唯一異なるのは「外的負荷」ではなく、「内的な無意味感」が原因だということ。
■ 戦略コンサルタントが捉える、ボアアウトの3つの構造的リスク
1. 【人材コストの“サイレント損失”】
企業は、給与を払い続けながら、生産性を失っていきます。
しかも、当人が“壊れている”とは認識されにくいため、パフォーマンスの低下が可視化されにくい。

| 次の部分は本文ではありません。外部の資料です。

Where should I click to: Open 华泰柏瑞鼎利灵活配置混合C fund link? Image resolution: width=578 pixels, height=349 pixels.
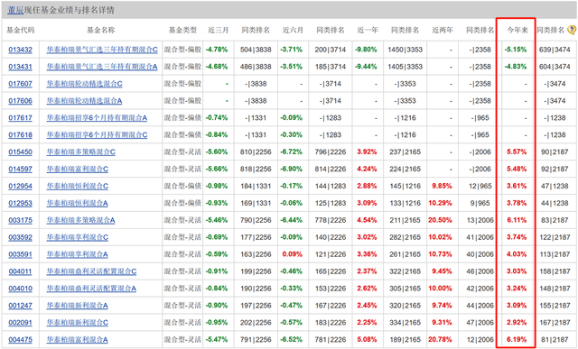[91, 271]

これは、「損失がP/Lに乗らないまま、続いていく」構造リスクです。
2. 【イノベーション能力の低下】
ボアアウトが蔓延する組織には、心理的な惰性が生まれます。
自ら動かない
他人にも期待しない
仮説や挑戦より、同調と定常を選ぶ
L.E.K. ConsultingのStuart Jackson氏の言葉を借りれば、
「ボアアウトを防ぐ最大の処方箋は、“成長している組織”にいること」
ボアアウトの逆は、“負荷”ではなく、“変化”なのです。
3. 【職場文化の崩壊=静かな「職場の死」】
ボアアウトが進行した職場では、「やる気がない」よりも、「誰もそれを指摘しない」ことのほうが危険です。
1on1で本音が出ない
チームが個人作業化
誰も責任は取らず、だが空気は悪い
これは成果を阻害するというより、文化を腐らせる現象です。
■ 組織が取り得る4つの戦略的打ち手
① 意図的な“成長機会の設計”
昇進や報酬ではなく、「日常の中のストレッチ体験」を増やす。
例:
クロスファンクション任命
ローテーション制度の再設計
新しいツール・業務への実験的関与
② 組織の「変化濃度」を定期的に測る
“変化がなさすぎる部署”にアラートを出すKPIを構築。
新規プロジェクト比率
外部接点回数
新人流入率/異動者数
=変化のなさは“毒”になる。
③ マネージャーの評価軸に「部下の挑戦率」を導入
成果だけでなく、「誰をどれだけ成長させたか」も可視化する必要あり。
④ 社員に“火”を見つけさせる対話
「何をやりたい?」ではなく、「最近、刺激を受けたことは?」と聞く
「あなたの仕事、誰が評価してる?」と、意味を外から与える
■ 従業員側にもできることはある
仕事を変える前に、“視点”を変えられるかを確認する
マネージャーと話す
新しい役割を希望してみる
何にワクワクしないのかを言語化してみる
「退屈で死ぬ前に、自分で火をつけてみる」ことも、立派な自衛です。
✅ 最後に:ボアアウトは“未来からの警告”である
バーンアウトは、過去に無理をした人がなる。
ボアアウトは、未来に希望がない人がなる。
つまり、
「忙しい人」が壊れるのがバーンアウト。
「意味がない人」が壊れるのがボアアウト。
今、組織に必要なのは、
“働かせすぎない設計”ではなく、“何のために働くのかを伝える設計”です。